— start of Text excerpt —

Blog Archives

Build and integration systems

9/17/2010

I gave my boss a long talk on build and integration systems today. He wanted to know what we have found are best practices and what are the difficulties we encounter with our build and integration systems. The reason the info was requested was so my boss can give his boss a write up about how good our build systems are.
Yet I didnt really feel that my boss got any of the technical ideas that I was trying to get across but since they are important and I want someone to understand here are some incomplete experiences with maintaining build and integration systems:
Developer environments -
Its very important that people can develop on self contained environments. At the very least this means they have to have a local database that they can modify as they add functionality, or that will contain special data sets that they need. A local db allows developers do their work without impacting everyone on the team and without the rest of the team impacting them. When a developer is ready to publish his work, the common dev database can be updated and he can commit his code as well.
<experience> = In my experience a lot of developers have no interest in maintaining their own local database. Or using the command line tools that most dbs come with. They want to shovel code out the door and shoveling code is just so much easier when someone else manages their database. They will try to do work and even make changes to common use databases.
Its also important that the external services other than the database can be mocked out -- and these days those external services are more and more. Being able to selectively detach/attach external dependencies allows developers to continue work if some service goes down, allows them to set up certain situations that are hard to duplicate, allows them to work off line, on the road - ie be more productive.
<experience> = Having configurable dependencies is extra work and will probably involve the build system. The build system is not seen as interesting. Extra work does not increase the rate of shoveling. Developers will avoid these types of tasks and hope no one notices.
Database -
In general one wants to have a structured method of updating databases and the most practical method I have seen is a migration method. This works for relational dbs and it also works for no-sql databases. There is a lot of talk about how no-sql databases make migrations unnecessary. I have not found that in my own work with no-sql dbs (couchdb). When I develop I want my data well defined. I feel it leads to more robust code.
<experience> = Developers still dont want anything to do with sql and will generally try to find someone else to write scripts for them. Most importantly though, developers will go along with a migration system though and consider it a good idea.
Unit Testing -
The real story is testing allows one to embed knowledge in the code, allows everyone to better change code when requirements change, encourages developers to think about code chunks in terms their specification, and encourages better design. Unit tests dont 'catch bugs'. Unit tests do not necessarily lead to 'fewer bugs' and 'more reliable code'.

— end of Text excerpt —

Reproduce the part of the build systems post that opens with "Yet I didnt" and closes with "code as well.", swapping "common dev database" for "shared dev database". The lines after this play no part in it.

— start of Information supplied —

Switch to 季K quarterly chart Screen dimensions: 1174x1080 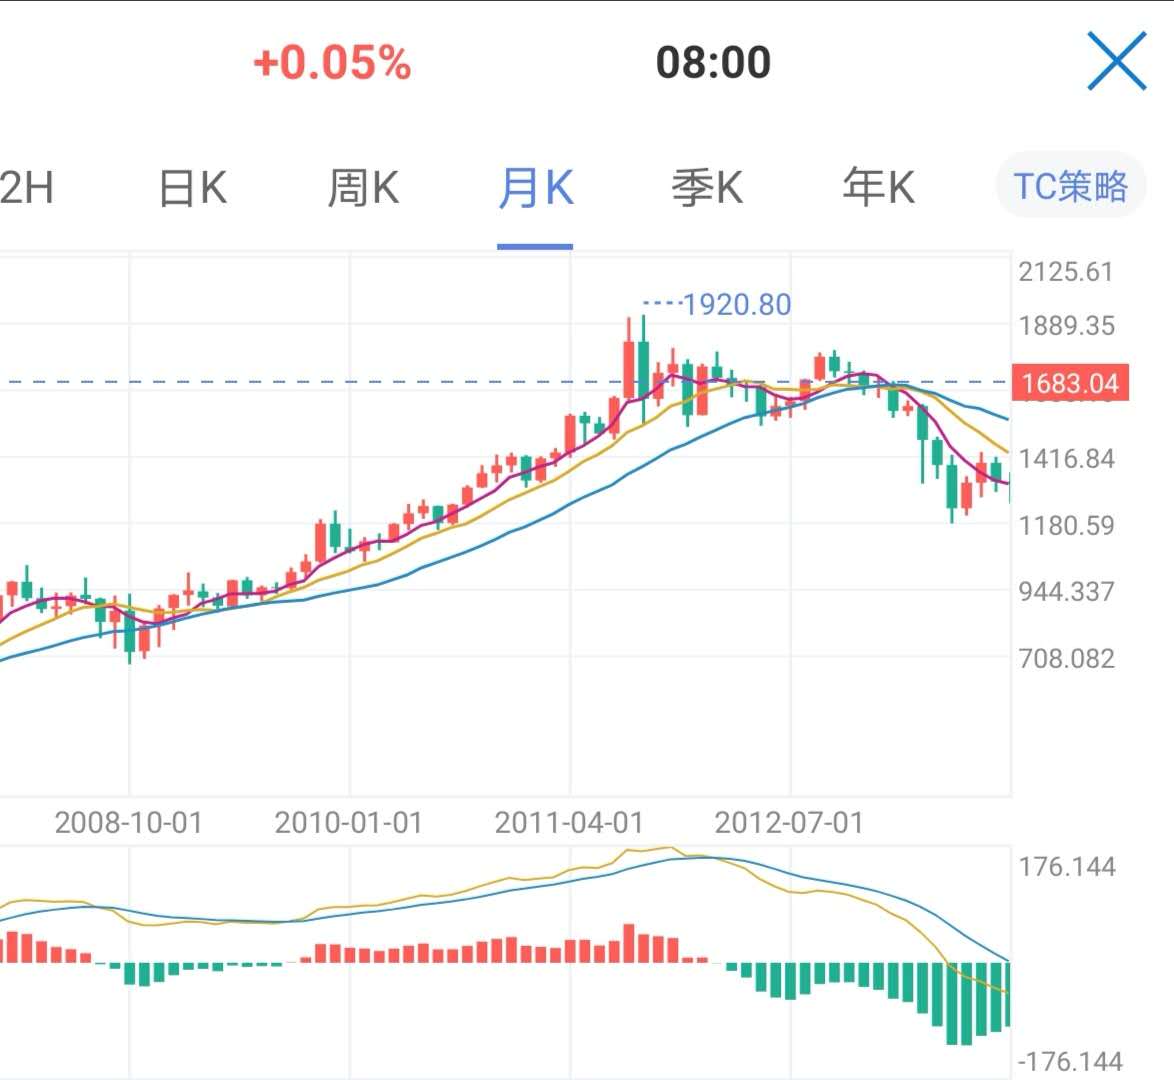[x=707, y=188]
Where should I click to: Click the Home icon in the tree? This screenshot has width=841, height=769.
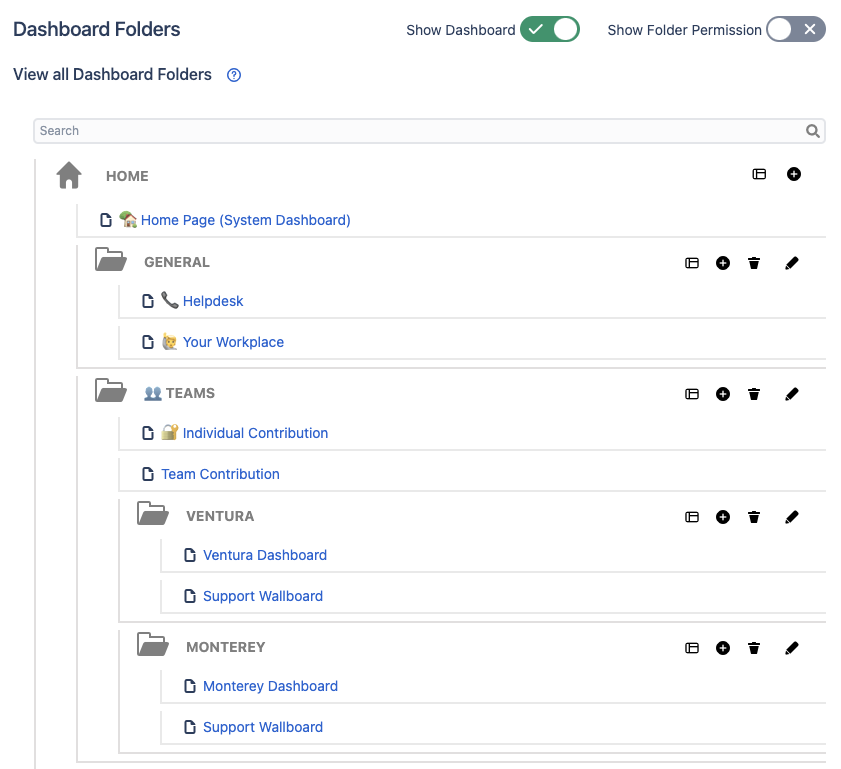click(68, 174)
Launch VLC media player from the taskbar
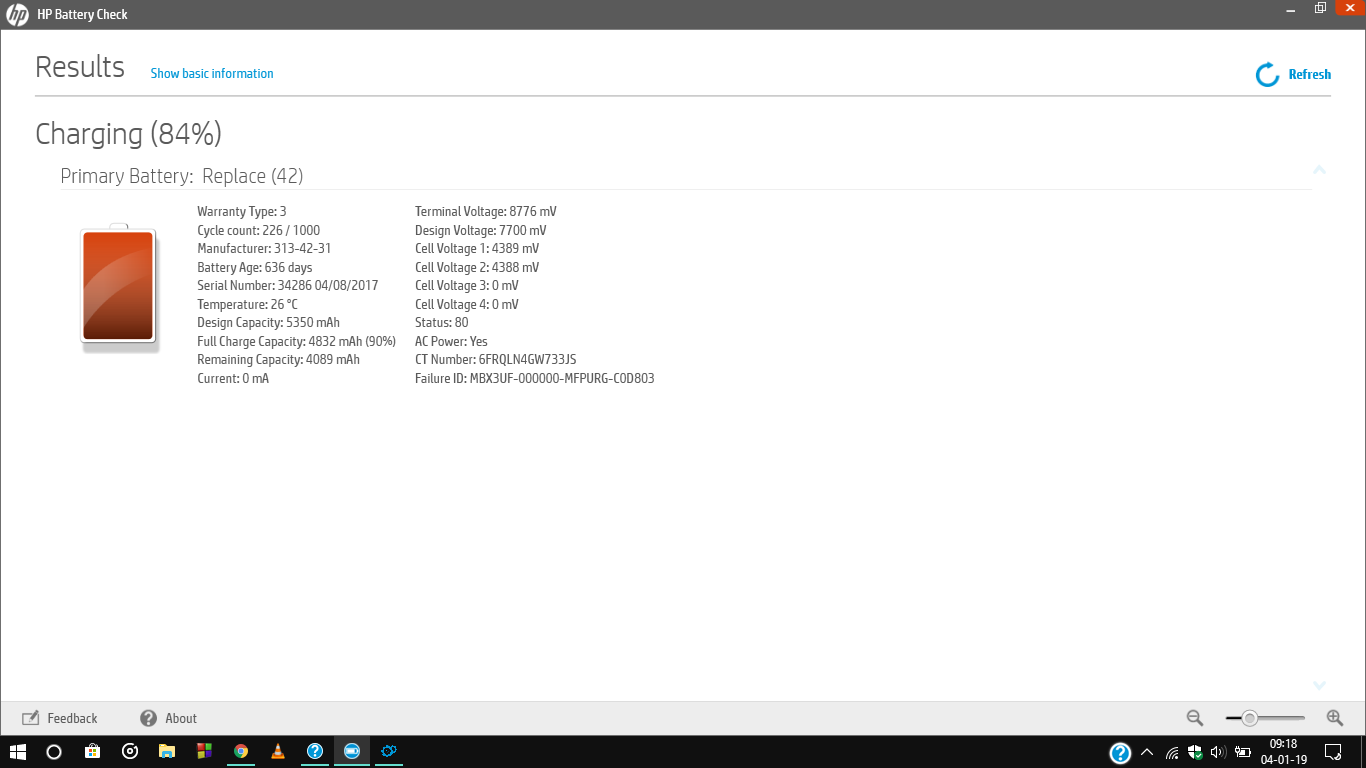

— end of Information supplied —

Result of the task:
Yet I didnt really feel that my boss got any of the technical ideas that I was trying to get across but since they are important and I want someone to understand here are some incomplete experiences with maintaining build and integration systems:
Developer environments -
Its very important that people can develop on self contained environments. At the very least this means they have to have a local database that they can modify as they add functionality, or that will contain special data sets that they need. A local db allows developers do their work without impacting everyone on the team and without the rest of the team impacting them. When a developer is ready to publish his work, the shared dev database can be updated and he can commit his code as well.